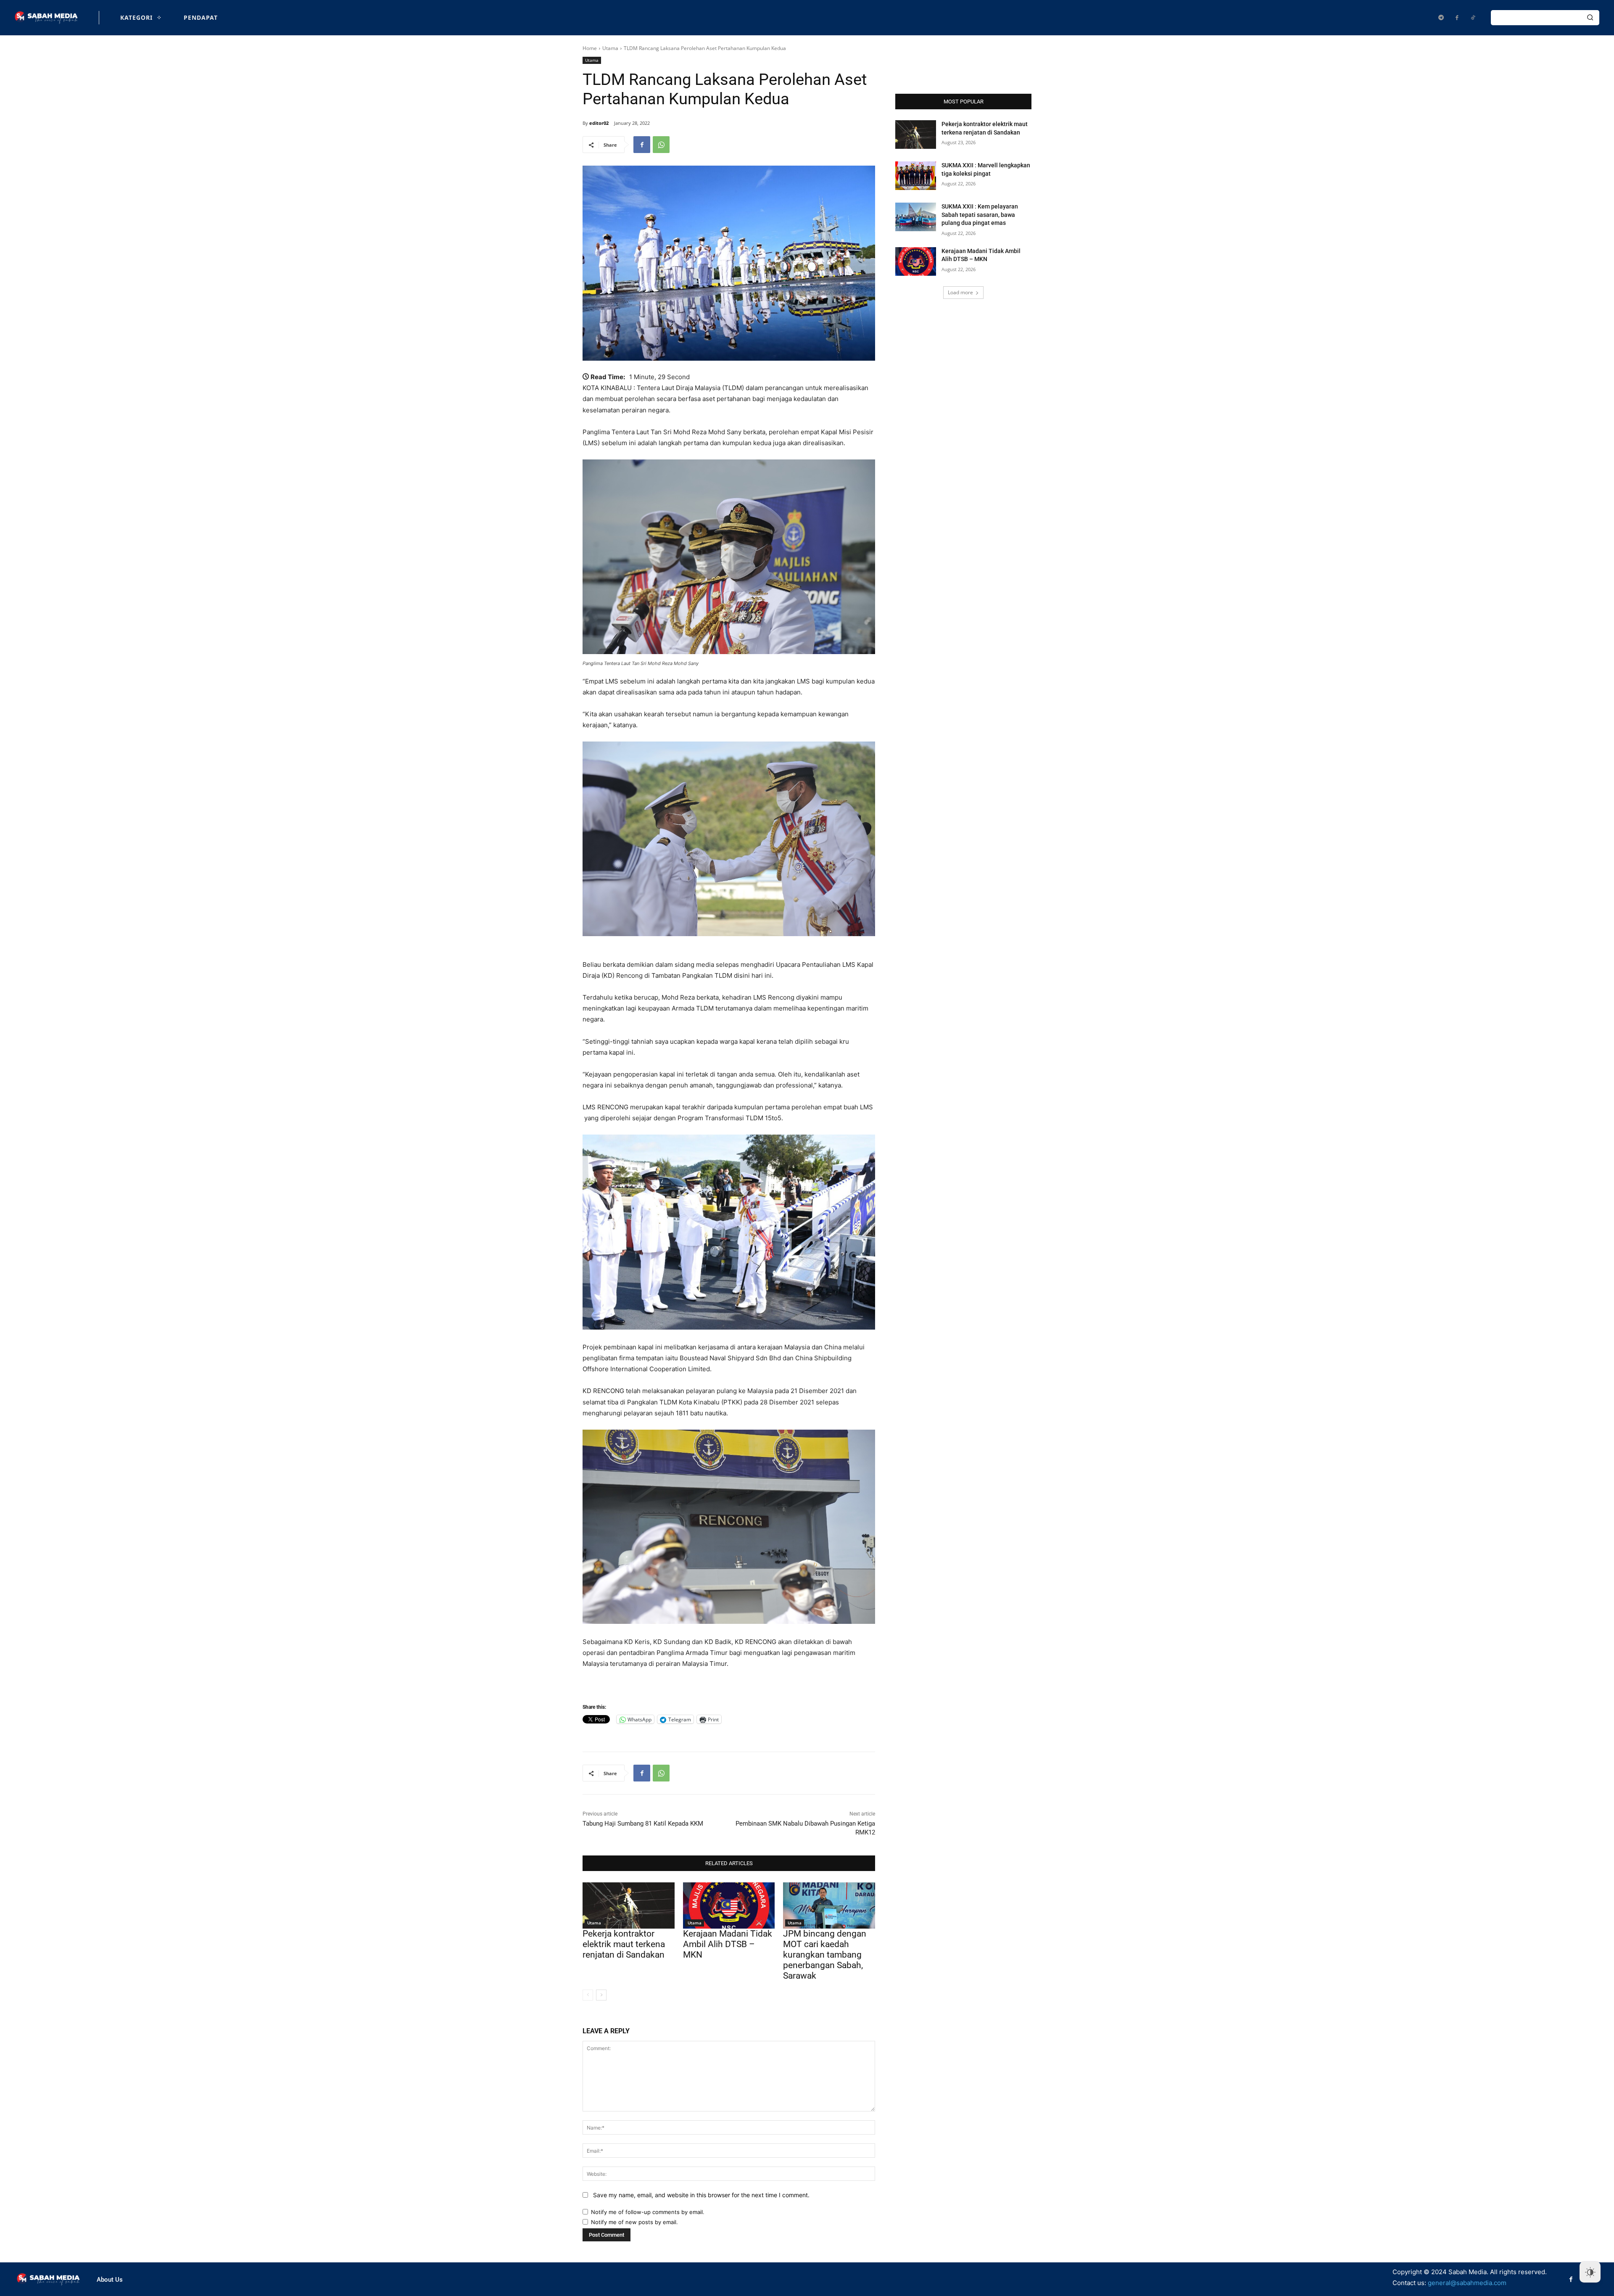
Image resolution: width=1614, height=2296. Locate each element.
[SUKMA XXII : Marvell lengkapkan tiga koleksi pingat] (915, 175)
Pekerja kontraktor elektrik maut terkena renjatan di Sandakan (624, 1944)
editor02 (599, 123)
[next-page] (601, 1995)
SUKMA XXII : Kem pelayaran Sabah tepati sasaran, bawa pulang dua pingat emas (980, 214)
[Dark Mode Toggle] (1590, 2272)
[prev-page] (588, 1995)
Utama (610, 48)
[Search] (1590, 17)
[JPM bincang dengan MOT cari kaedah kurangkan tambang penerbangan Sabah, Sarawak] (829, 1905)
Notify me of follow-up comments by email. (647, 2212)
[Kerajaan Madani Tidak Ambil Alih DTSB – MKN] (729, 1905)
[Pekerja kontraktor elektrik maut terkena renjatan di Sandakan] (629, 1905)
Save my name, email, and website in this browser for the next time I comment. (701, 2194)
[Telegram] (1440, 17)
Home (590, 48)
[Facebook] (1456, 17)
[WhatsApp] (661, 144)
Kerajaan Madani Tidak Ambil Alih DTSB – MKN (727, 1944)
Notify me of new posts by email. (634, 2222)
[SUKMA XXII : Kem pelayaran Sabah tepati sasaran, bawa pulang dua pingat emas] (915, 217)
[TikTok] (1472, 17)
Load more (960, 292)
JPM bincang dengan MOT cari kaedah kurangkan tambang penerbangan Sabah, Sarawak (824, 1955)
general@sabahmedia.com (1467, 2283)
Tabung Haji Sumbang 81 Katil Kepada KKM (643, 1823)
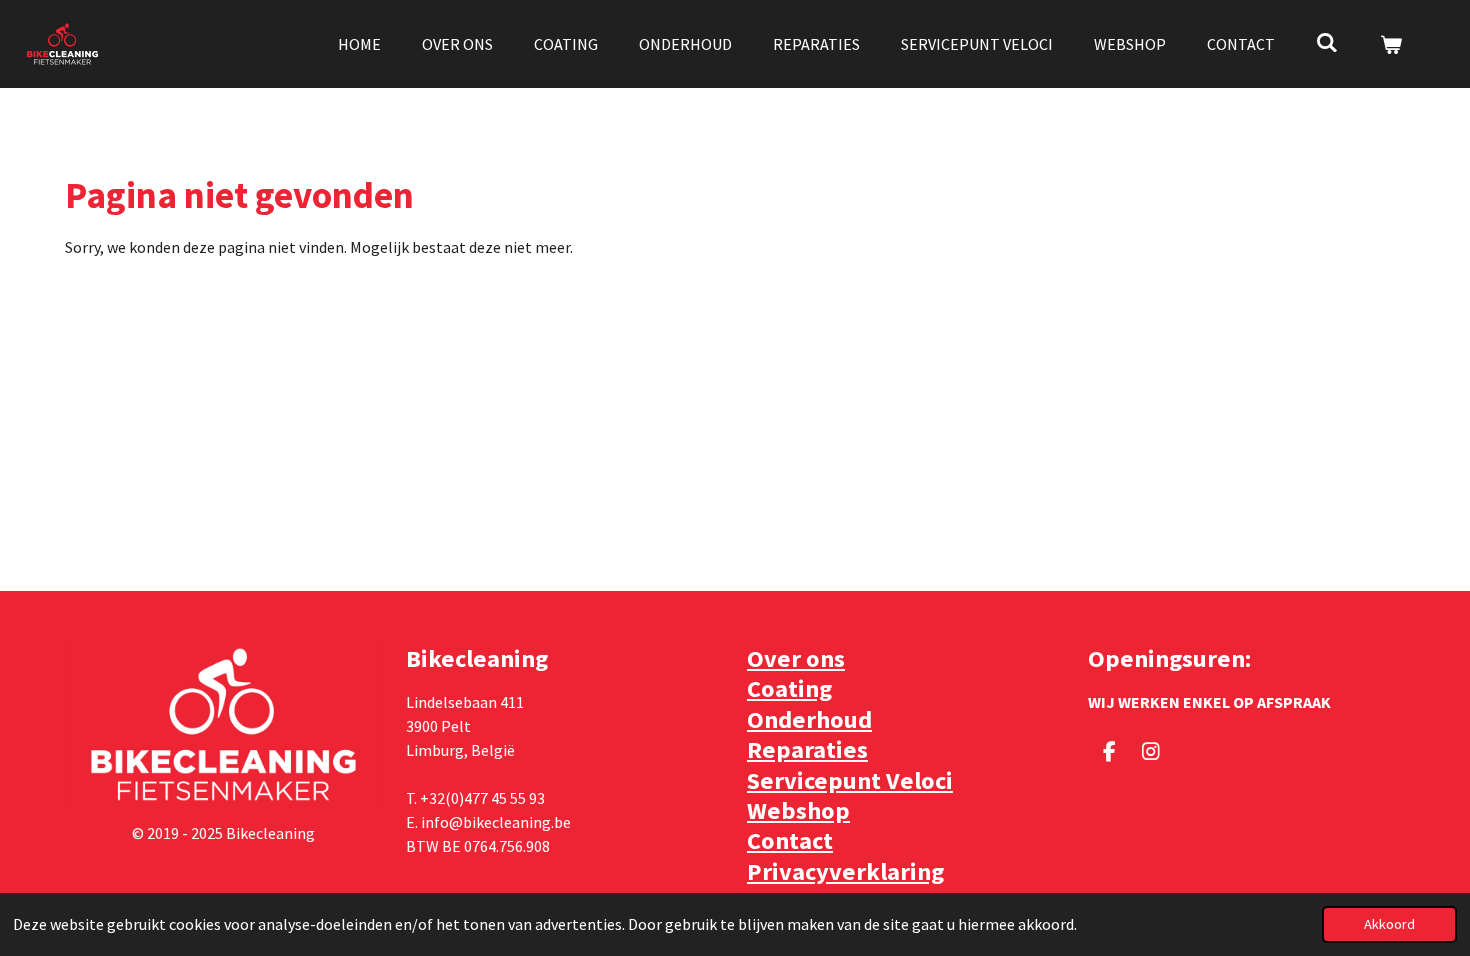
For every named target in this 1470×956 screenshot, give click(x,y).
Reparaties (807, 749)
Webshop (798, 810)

══════════════════════════════

Task to complete
Your task is to repeat the opening line of the entries above and each line after it, ending with the line that has "[next-page] (601, 1995)". Do not include the pictures.

Response
Image resolution: width=1614, height=2296. Locate each element.
[SUKMA XXII : Marvell lengkapkan tiga koleksi pingat] (915, 175)
Pekerja kontraktor elektrik maut terkena renjatan di Sandakan (624, 1944)
editor02 (599, 123)
[next-page] (601, 1995)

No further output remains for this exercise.